TASK OBJECTIVE
Could you repeat the stretch of the IRA text from "The good news" through "somewhat comfortable existence.", swapping "Americans" for "workers"?

TEXT SHOWN
▶
The good news is that an IRA isn't
nearly as insidious as its name would
imply. This is a useful tool to most
Americans who hope to someday retire
from their life of work and life out a
somewhat comfortable existence.
There are actually many different IRAs,
which is the abbreviation for individual
retirement account.
A Traditional IRA is the most common.
The only requirement for this particular
IRA is that you are employed and that
you invest no more than 100% of your
income or $4,000 per year, whichever is
greater up to the age of 49. At the age
of 50 your maximum investment is 100% of
your income or $5,000 whichever happens
to be greater. If you meet the
requirements of the IRS to their
satisfaction your contributions to your
traditional IRA will be tax deductible.
As a result, the funds are not taxed
while in your IRA account but once the
funds are withdrawn they are subject to
federal income taxes.
This is not necessarily a bad thing,
particularly for those who plan to be in
a lower tax bracket when the funds are
withdrawn. However, there is a growing
number of people who are interested in
the benefits that Roth IRAs and similar
funds present by paying the taxes now
when the rates are known rather than
risk an even higher rate of taxation in
the future, even in a lower tax bracket.
The best advice I can give is to discuss
the matter thoroughly with your
financial planner and listen to their
advice.
◀
INFORMATION SHOWN
▶
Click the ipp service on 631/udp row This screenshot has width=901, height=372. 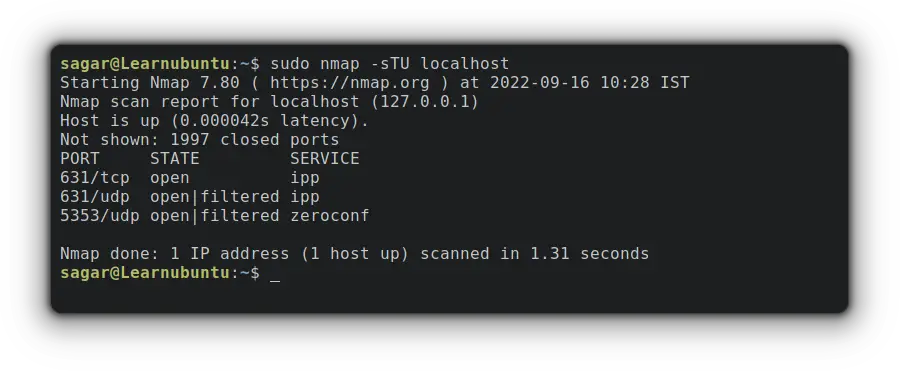pos(305,197)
◀
ANSWER TO THIS EXERCISE
The good news is that an IRA isn't
nearly as insidious as its name would
imply. This is a useful tool to most
workers who hope to someday retire
from their life of work and life out a
somewhat comfortable existence.